Study on regression model of shear strength of root-soil composite under freeze-thaw action
摘要
Currently, the deterioration mechanism of root containing soil performance under freeze-thaw cycles remains poorly understood, and existing prediction models seldom systematically account for the influence of freeze-thaw cycles. In this study, the reed root-sandy silt in the Inner Mongolia section of the Yellow River was taken as the research object. The effects of initial water content w, initial dry density ρd, confining pressure σ, root section ratio RAR and freeze-thaw cycles n on the shear strength τ, cohesion c and internal friction angle φ of reed root-sandy silt were investigated. The sensitivity of each factor was analyzed. Based on the above parameters, the regression model of reed root-sandy silt τ, c and φ in the Inner Mongolia section of the Yellow River was constructed.
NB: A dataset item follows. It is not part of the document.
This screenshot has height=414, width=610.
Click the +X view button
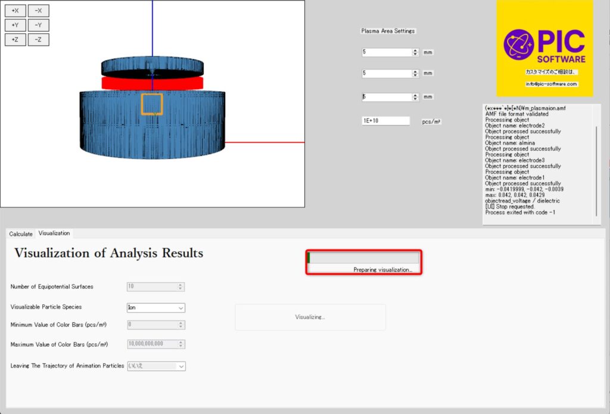click(15, 11)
The results show that τ, c and φ are positively correlated with ρd and negatively correlated with w, and τ is positively correlated with σ. τ and c are greatly affected by n and decay exponentially, while φ is less affected by n and increases slightly linearly. There is a quadratic function relationship between soil τ, φ and RAR, and a Gaussian function relationship between c and RAR. The influencing factors for τ rank in the order: σ > ρd and RAR > n > w, c is: n > ρd and RAR > w, φ is: ρd and RAR > n > w. The interaction between w and n is not significant for τ, c and φ of bare soil and root-soil composite, while the interaction between w and ρd, n and ρd, w and RAR, n and RAR is significant for τ, c and φ of bare soil and root-soil composite. Based on the interactions among factors such as w, ρd, σ, RAR and n,the general regression model for τ, c, φ, the Coulomb regression model of shear strength, and the Wu regression model for shear strength all perform well. They can be used to estimate the strength of reed root-silty sand in the Inner Mongolia section of the Yellow River, providing technical guidance for riverbank protection engineering.